In adequate sample size may lead to chi square distribution; in this case, the distribution teds towards normality by increasing sample size. However, there are cases where the "nature" of the data is chi square and will not normalize when the sample size increases. Consider the general case of continuous data:
X2 = [(n - 1) / S2] / sigma2
As the sample size increases, where the difference between the observed variance and inferential variance are closed, the value of chi square tends to be large. This large value of chi square tends to provide the basis to reject the null hypothesis. The statistical background for this rationale is that small sample is said to be chi squared distributed, as the degree of freedom increases, the chi square will approach normalization. In the general case, this may be true. However, in a case where the nature of the data is truly chi square independent of sample size or degree of freed (df = n -1), the data distribution may remain chi squared. This insisting that as the sample size increases, chi square will become normalize---- is the source of Type I error.

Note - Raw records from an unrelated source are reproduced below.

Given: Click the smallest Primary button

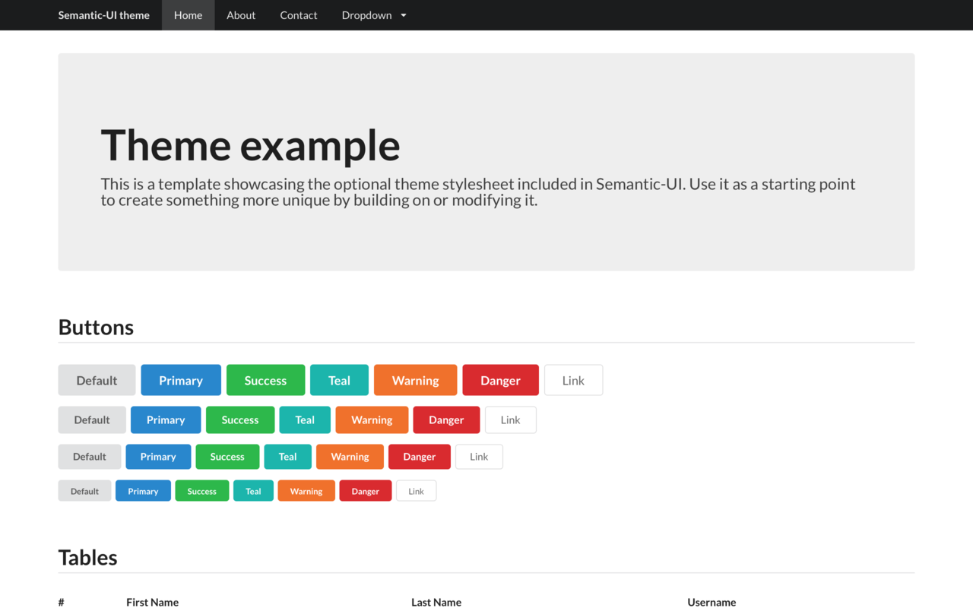Looking at the screenshot, I should (x=143, y=491).
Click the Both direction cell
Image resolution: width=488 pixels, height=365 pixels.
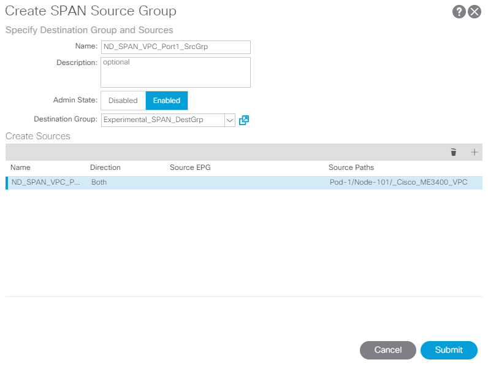[99, 182]
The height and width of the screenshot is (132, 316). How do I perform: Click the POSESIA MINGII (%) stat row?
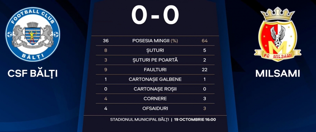(155, 41)
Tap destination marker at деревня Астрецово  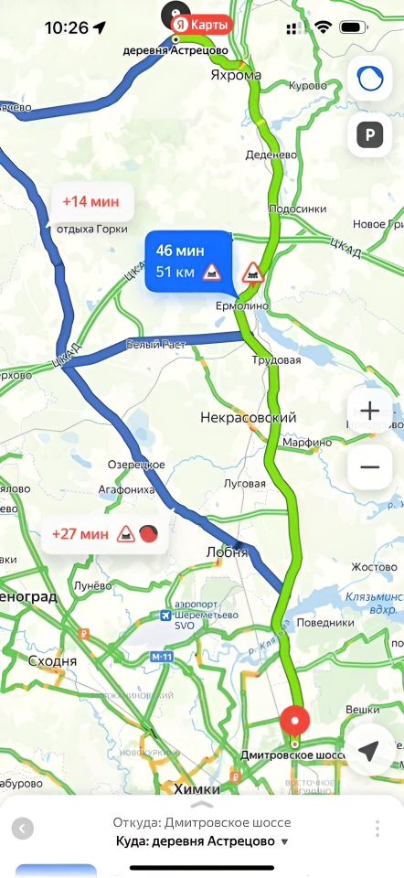coord(175,39)
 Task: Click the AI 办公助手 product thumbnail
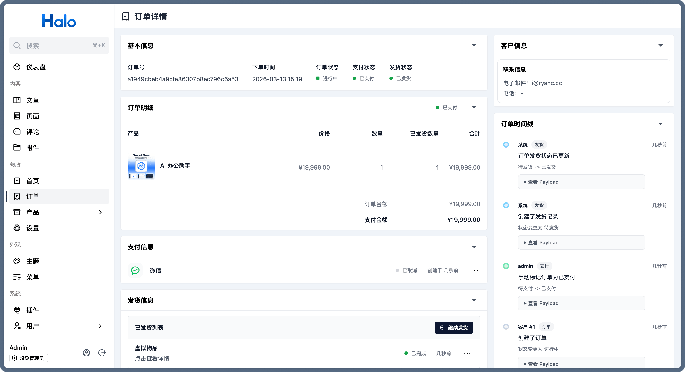click(141, 166)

TYPE I error: insisting that the alternative hypothesis (Ha) is correct or wrongly reject the null hypothesis (Ho). The chi square equation above would tend to lead rejection of Ho.

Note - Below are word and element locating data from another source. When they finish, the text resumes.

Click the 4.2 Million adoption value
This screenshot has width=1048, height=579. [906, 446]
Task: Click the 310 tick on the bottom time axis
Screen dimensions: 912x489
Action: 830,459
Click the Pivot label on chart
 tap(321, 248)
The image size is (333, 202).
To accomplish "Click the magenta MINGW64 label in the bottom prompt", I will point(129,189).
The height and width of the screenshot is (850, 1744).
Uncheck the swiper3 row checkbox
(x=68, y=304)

HOW TO AVOID THIS PROBLEM ? It is better to test for data distribution at various points, for instance at n = 30, if the data is normal, normal distribution could be seen. If normality is not seen, then repeat the test from the data set without increasing sample size. If through repeated test, the data remains non-normal or chi square distributed, it may mean that by its nature the data is indeed chi square.
SPECIFIC CASE IN DISCRETE DATA: Where the data is normal obtained from 2 x 2 table, for instance, the nature of the distribution is chi square. In this case, the distribution may not be normalized just by increasing sample size, i.e. normal data (yes | no) or coded (1,0).